It has been way too long since I wrote anything about the books I've been reading and, to be honest, there are some that I barely even remember so I'm going to go through these briefly, starting with the most recent one I finished.
Generally, I do not much like post apocalypse novels but for some reason Amazon keeps recommending them to me and darn it some of them are actually pretty good. Excellent, in fact - like The Silent Earth Trilogy by Mark R. Healy. It begins sometime after a Nuclear Winter. All life on Earth has been wiped out and all that's left are "synthetics," what most of us think of as androids. Strangely though, these synthetics are exactly like humans. They have emotions and feel pain, both physical and emotional, just like humans. The only difference is that if they get damaged they don't heal, they have to be repaired but on post apocalyptic Earth there are no repair facilities. (And of course they don't eat or drink which is the main reason I would never want to be an android. Ice cream is too important to me.)

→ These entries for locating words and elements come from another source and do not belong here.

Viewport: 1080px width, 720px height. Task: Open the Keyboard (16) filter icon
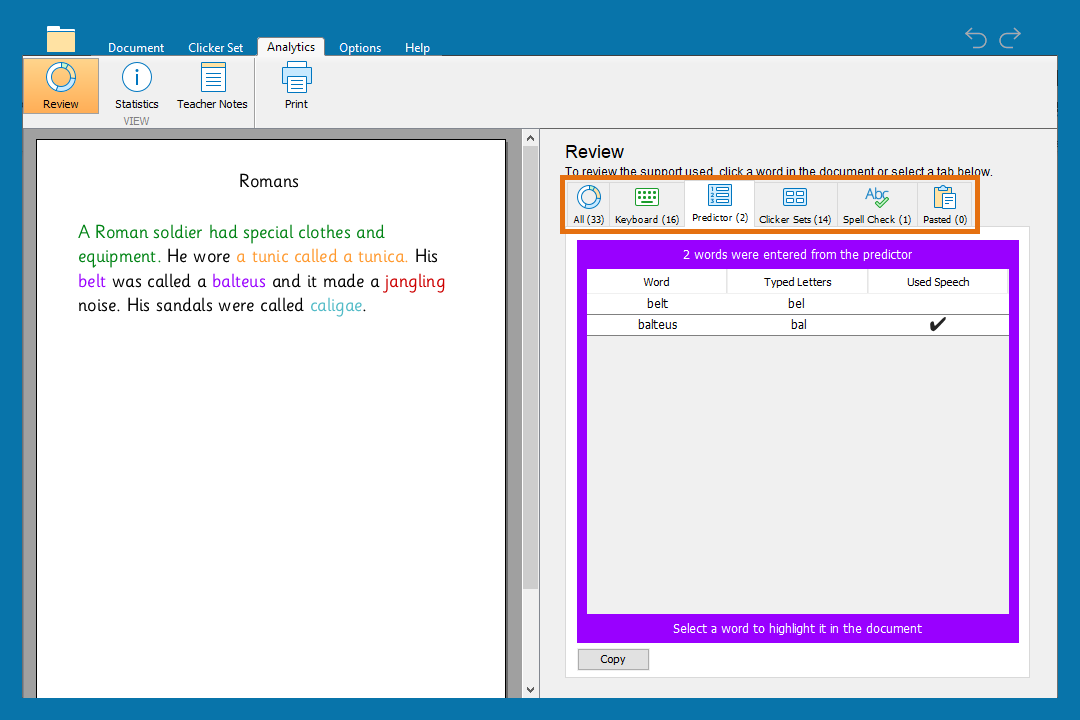click(646, 203)
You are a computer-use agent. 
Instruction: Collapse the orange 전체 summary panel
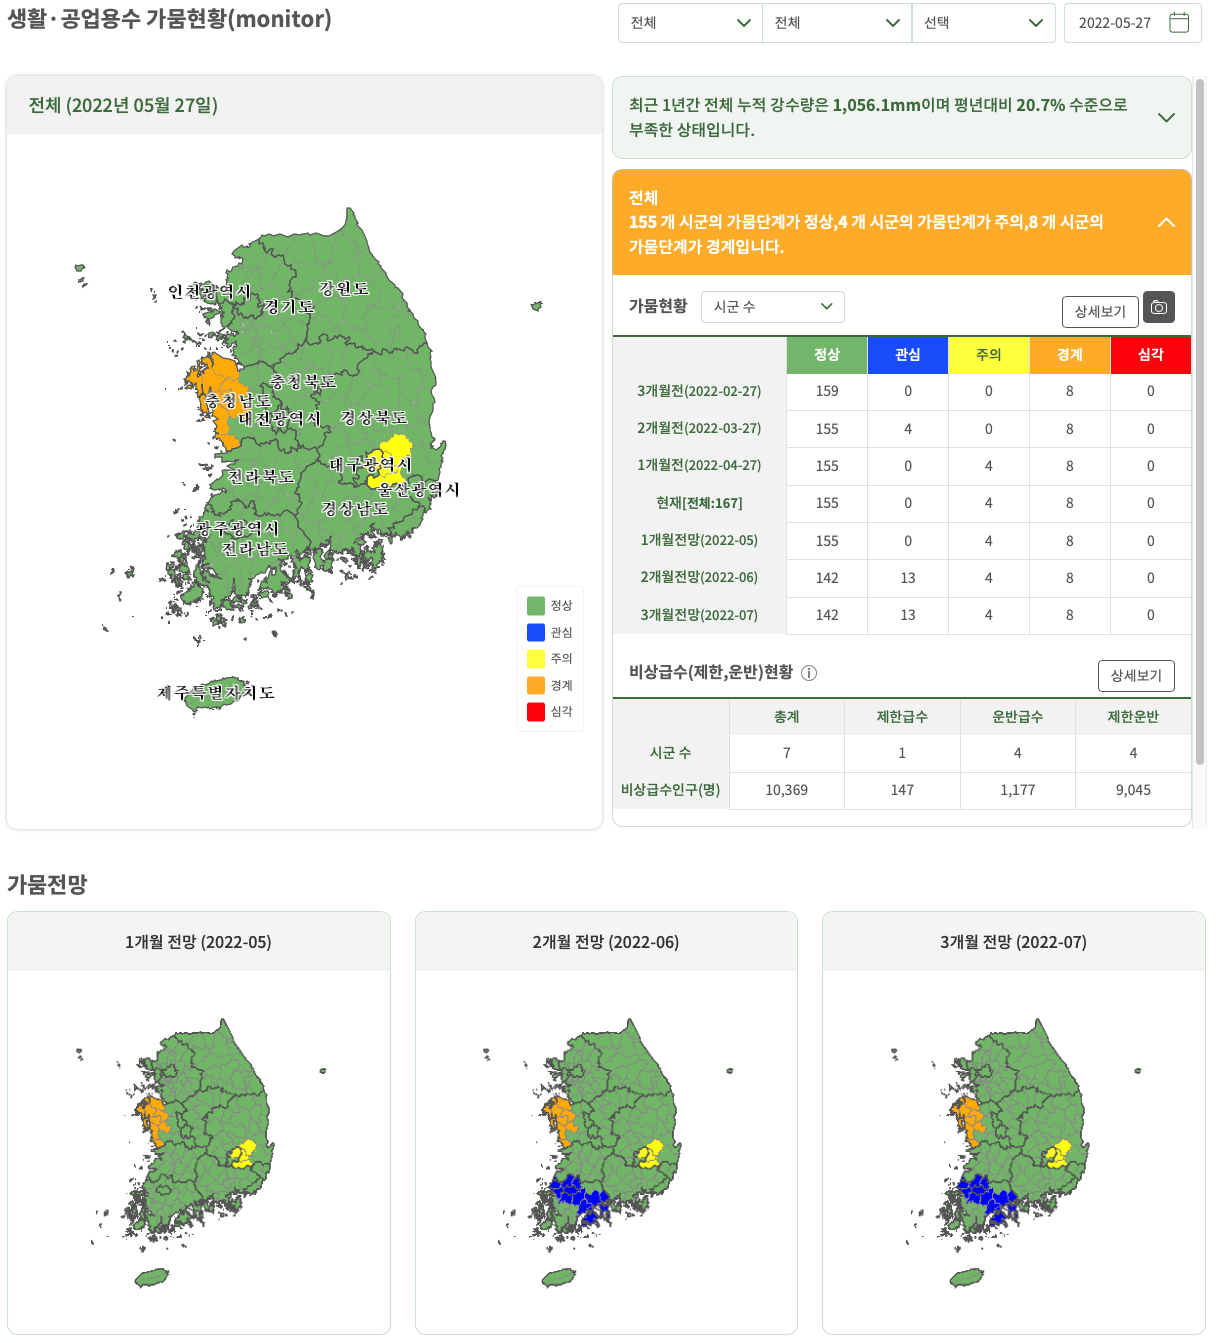pyautogui.click(x=1166, y=222)
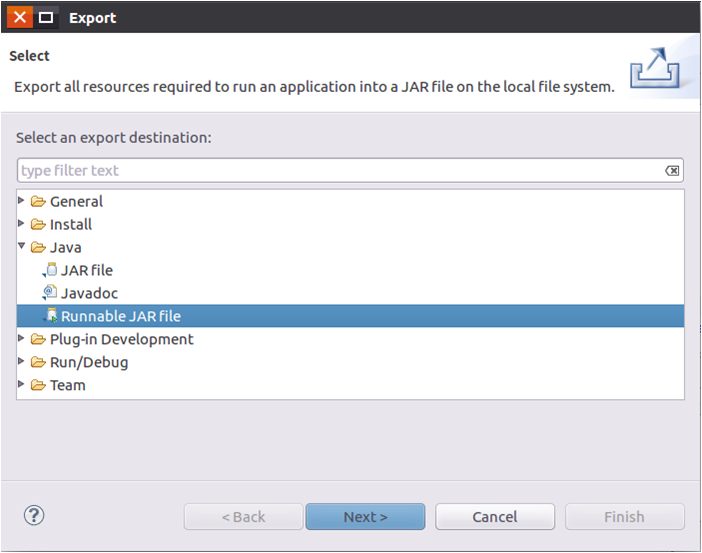The width and height of the screenshot is (702, 553).
Task: Open help via question mark icon
Action: pyautogui.click(x=34, y=516)
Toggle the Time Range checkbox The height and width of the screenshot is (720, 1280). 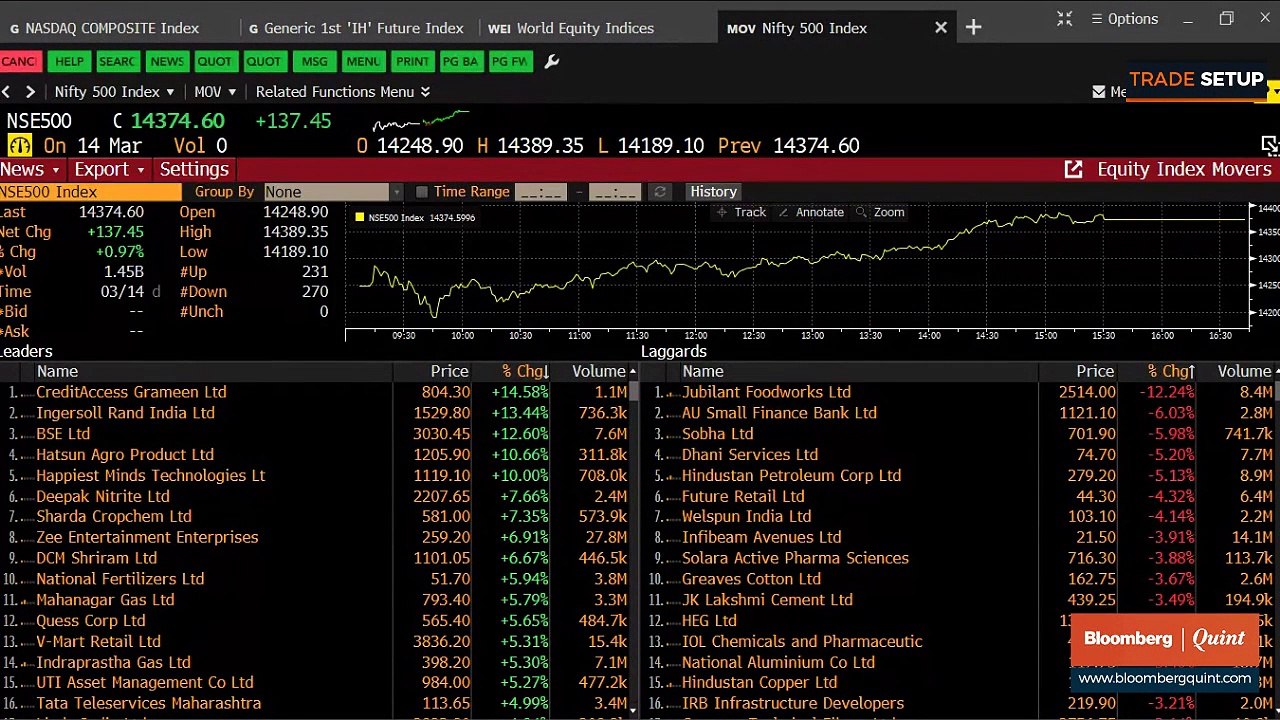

The synthetics have formed various factions. One faction hunts down other synthetics and kills them for spare parts. Another is trying to form a new civilization. The main character is one of two synthetics who are trying to restore life using frozen embryos and seeds. This is, as I have already said, an excellent book - compelling story and great characterization. I can't really consider a book "good" unless it has characters I care about and other characters to fear and/or hate. This has both as well as a great story with plenty of action. I highly recommend this book to all science fiction fans.
I suppose you could call Adrian Tchaikovsky's Children of Time post apocalyptic also but the whole story takes place on a ship and an alien planet so I think of it as more of a space opera. A few thousand humans have left a dying Earth and headed for a previously terraformed planet. When they get there they find the planet is already home to a rapidly evolving civilization. The story takes place over a period of hundreds of years as the characters wake up from cold-sleep, go back into cold-sleep, and wake up again several times. This is another excellent story and as unique as anything I've read. If you're arachnophobic you might want to skip this one though.
I finally read Oliver Twist. Around the time I was ten years old the movie, Oliver, was a really big deal and everyone thought Mark Lester was the most adorable kid ever but I never got to see it so the book was completely unspoiled for me. I'm a huge Dickens fan so of course I enjoyed it. I did get a bit impatient with Oliver always being in some kind of danger but mostly it was a fun ride.
Sadly, I do not have a perfect memory or even an especially good one. Good enough - average, I guess you could say, but there's only so much disc space available so inevitably some things are going to get lost. I remember very little about Gemini by Ray Jay Perrault. I do recall that I thought it was interesting and different, though I can't say excellent. I may read it again sometime.
Ancillary Justice by Ann Leckie is sort of an odd book and really hard for me to explain. I've been thinking, well, really for weeks, about how to describe it, what to say. I'll just say I liked it and I plan to read the other two books in the trilogy. If you want to know more you can go read about it on Amazon
I am afraid that there is nothing I can say about Babylon's Ashes, the sixth novel in James S.A. Corey's Expanse series, that wouldn't spoil the earlier books so I'll just say it's good - really good. Some things happened in it that were kind of disappointing to me and overall I didn't like it as well as some of the earlier books but still, it was very good and of course I will continue reading this series.